Lo stesso Marconi vedeva nel carattere pubblico della trasmissione del segnale un difetto e non un pregio della propria invenzione. Proprio per il pericolo di interferenza e di disturbo alle comunicazioni commerciali e militari, le attività amatoriali vennero proibite negli Stati Uniti con l’entrata in guerra nel 1917, per riprendere poi nel periodo post bellico.
E’ del 1916, a opera di David Sarnoff, un impiegato dell’azienda americana di Marconi, l’idea di produrre una radio come oggetto domestico, che consisteva principalmente di un ricevitore, che permetteva di ascoltare suoni, concerti e opere trasmesse da un unico trasmettitore.

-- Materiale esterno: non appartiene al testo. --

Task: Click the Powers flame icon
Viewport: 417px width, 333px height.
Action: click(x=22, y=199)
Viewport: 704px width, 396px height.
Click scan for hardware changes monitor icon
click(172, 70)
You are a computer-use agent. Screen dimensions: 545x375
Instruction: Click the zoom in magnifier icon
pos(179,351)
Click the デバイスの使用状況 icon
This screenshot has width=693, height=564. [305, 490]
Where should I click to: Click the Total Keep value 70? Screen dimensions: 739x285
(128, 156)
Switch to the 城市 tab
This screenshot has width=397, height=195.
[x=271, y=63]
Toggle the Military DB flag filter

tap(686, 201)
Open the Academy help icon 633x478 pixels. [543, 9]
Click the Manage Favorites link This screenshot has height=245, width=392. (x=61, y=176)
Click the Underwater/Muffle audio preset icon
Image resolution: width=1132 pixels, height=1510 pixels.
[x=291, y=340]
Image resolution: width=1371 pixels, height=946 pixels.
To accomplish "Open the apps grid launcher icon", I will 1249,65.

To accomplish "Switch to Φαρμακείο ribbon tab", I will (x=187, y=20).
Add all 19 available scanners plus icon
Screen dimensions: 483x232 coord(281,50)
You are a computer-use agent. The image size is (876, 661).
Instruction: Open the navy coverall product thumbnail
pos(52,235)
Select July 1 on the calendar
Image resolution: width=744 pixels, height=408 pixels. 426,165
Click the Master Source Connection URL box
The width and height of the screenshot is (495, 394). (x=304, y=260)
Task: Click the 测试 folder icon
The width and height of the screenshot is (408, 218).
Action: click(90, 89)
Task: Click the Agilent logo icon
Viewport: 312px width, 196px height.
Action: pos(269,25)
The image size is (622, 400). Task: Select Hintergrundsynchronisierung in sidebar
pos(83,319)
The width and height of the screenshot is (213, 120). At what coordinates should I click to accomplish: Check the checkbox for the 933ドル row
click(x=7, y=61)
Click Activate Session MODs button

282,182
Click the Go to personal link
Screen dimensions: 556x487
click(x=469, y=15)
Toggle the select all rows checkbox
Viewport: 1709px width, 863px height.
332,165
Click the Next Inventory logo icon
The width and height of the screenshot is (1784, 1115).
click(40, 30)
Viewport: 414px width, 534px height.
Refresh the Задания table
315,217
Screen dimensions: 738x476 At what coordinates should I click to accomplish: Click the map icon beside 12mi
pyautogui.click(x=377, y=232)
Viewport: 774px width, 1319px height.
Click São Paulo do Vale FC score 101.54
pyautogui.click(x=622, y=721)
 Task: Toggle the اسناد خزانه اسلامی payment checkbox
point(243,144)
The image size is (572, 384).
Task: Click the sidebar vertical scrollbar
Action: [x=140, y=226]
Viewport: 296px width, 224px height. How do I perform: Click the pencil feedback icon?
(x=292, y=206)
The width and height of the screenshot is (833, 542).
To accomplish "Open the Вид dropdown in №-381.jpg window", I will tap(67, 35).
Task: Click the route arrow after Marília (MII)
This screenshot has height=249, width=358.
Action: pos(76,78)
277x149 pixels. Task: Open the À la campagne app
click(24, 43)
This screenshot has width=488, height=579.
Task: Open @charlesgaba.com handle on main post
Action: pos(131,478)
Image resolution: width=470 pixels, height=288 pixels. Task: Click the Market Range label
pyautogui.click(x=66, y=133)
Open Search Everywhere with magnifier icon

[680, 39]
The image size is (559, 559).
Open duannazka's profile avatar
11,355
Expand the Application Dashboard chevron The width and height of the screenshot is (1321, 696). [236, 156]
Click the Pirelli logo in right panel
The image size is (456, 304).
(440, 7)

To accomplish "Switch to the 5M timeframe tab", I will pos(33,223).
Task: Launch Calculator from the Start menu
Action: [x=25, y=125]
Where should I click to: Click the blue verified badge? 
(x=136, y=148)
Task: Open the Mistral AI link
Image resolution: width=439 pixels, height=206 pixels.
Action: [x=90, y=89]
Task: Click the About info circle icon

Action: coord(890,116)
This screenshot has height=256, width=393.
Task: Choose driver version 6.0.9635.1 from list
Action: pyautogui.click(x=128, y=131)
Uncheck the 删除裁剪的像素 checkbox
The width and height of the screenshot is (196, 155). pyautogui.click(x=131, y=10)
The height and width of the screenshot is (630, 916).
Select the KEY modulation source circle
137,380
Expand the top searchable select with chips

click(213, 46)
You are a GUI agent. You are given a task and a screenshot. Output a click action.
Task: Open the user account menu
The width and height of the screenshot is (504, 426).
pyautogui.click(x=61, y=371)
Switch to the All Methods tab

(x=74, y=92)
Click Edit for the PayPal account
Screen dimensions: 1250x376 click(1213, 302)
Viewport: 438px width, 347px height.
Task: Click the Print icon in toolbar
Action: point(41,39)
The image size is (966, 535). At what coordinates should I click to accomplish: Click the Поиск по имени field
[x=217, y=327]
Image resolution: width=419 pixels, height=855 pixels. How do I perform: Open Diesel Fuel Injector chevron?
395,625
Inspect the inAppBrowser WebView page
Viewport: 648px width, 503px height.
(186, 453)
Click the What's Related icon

Le parole di Sarnoff descrivono bene la sua intenzione: “Ho in mente un piano che potrebbe fare della radio uno strumento domestico, come il grammofono o il pianoforte. Il ricevitore sarà progettato nella forma di una scatola radiofonica musicale adatta a ricevere diverse lunghezze d’onda che si potranno cambiare a piacimento spingendo un bottone.
La scatola musicale avrà un amplificatore e un altoparlante telefonico incorporati al suo interno. Sarà tenuta in salotto e si potrà ascoltare musica, conferenze, concerti.”
Una radio come mezzo di comunicazione di massa, dunque, che però dovette attendere ancora qualche anno per affermarsi.
E’ solo verso la fine del secondo decennio, una volta finita la prima guerra mondiale, che nacquero le prime società di radiodiffusione: sistemi pubblici in Gran Bretagna, Francia, Germania e Italia, e network privati e commerciali negli Stati Uniti.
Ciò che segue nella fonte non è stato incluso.